• WORK INSTRUCTIONS:
This task calls for copying every line in the data below that contains the word "Locations".

(Entries taken from a collection)
- - -
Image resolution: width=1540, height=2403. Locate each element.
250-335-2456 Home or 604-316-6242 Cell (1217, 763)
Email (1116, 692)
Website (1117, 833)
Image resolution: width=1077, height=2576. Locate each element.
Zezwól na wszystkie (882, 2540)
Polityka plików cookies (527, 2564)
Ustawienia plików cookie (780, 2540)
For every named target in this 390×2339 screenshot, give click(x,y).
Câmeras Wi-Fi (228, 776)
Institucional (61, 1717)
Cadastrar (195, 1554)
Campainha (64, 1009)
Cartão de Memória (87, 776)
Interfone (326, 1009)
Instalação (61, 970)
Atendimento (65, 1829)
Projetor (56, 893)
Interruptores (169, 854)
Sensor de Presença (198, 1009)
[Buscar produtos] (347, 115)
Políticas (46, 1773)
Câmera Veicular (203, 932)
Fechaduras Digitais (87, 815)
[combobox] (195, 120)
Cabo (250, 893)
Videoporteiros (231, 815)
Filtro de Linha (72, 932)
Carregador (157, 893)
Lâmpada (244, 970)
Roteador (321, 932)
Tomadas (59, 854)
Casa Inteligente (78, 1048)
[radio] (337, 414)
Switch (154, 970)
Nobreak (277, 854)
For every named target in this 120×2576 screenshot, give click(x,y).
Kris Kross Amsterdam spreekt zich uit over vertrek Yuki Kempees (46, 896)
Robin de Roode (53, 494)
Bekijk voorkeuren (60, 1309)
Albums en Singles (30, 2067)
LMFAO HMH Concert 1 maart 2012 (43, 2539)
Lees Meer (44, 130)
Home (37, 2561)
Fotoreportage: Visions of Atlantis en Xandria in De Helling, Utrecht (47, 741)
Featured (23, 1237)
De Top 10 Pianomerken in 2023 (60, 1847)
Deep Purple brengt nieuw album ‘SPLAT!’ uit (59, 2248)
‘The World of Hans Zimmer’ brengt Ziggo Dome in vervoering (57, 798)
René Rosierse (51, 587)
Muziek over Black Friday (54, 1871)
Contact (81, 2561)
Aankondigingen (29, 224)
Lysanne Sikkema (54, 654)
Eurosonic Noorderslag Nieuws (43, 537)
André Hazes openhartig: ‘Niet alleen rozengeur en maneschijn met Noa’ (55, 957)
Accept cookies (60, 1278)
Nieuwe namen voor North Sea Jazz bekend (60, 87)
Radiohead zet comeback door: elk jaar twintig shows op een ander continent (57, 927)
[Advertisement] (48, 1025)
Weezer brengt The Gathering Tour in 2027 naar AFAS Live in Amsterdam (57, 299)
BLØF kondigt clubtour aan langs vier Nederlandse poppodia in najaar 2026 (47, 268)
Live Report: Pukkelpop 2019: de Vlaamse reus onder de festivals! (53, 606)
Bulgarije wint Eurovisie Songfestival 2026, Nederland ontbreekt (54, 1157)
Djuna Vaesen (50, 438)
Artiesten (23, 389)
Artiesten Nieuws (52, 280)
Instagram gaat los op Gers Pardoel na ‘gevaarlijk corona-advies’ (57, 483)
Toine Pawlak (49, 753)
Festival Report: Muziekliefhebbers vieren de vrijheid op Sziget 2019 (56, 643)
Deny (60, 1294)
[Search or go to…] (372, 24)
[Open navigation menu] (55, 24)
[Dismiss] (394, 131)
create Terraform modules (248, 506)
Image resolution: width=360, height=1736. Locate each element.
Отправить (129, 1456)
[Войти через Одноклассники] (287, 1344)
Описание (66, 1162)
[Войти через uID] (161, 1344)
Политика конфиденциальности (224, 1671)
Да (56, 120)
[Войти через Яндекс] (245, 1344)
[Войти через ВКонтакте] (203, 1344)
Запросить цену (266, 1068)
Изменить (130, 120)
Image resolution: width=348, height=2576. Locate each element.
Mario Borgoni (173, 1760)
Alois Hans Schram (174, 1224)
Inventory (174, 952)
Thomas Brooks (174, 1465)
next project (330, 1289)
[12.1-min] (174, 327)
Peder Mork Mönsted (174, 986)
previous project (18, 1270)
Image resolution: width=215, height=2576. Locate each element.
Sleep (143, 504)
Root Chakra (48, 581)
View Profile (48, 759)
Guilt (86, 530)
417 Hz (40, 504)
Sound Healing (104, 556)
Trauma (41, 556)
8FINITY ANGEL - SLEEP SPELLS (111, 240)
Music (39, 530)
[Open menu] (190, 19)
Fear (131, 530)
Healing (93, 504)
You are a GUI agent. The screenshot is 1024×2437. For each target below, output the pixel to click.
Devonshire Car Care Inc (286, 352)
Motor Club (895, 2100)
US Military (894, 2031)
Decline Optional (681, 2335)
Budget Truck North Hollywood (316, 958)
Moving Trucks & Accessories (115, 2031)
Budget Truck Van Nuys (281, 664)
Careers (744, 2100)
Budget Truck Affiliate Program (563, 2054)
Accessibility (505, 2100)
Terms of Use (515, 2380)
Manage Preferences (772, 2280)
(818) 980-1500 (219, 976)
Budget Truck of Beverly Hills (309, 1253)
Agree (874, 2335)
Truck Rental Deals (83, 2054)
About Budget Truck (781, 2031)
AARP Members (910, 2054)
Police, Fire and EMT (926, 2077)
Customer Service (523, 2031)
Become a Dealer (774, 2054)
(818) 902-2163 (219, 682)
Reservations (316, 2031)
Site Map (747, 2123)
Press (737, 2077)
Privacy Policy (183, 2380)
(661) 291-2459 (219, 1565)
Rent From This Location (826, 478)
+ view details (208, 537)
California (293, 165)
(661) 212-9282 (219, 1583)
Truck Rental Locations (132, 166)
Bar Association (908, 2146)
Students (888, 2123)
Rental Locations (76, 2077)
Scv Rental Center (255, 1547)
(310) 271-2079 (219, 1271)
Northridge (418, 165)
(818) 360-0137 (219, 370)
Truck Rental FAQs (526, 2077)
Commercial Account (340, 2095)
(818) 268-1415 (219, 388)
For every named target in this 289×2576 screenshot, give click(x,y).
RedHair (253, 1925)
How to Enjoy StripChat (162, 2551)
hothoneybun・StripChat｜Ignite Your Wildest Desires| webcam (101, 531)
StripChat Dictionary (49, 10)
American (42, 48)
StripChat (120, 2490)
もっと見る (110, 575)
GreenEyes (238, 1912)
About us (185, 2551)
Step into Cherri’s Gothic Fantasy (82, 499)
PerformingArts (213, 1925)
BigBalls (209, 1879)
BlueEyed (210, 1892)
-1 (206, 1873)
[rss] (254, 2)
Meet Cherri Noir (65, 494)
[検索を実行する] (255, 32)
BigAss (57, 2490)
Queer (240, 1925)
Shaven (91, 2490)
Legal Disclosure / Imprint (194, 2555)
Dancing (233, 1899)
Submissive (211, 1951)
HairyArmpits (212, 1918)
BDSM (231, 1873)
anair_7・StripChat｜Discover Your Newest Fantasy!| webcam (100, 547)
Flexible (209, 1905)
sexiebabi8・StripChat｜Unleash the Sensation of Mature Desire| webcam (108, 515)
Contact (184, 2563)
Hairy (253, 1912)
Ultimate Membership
- - -
• REPLY TO THE EXERCISE:
Truck Rental Locations (132, 166)
Rental Locations (76, 2077)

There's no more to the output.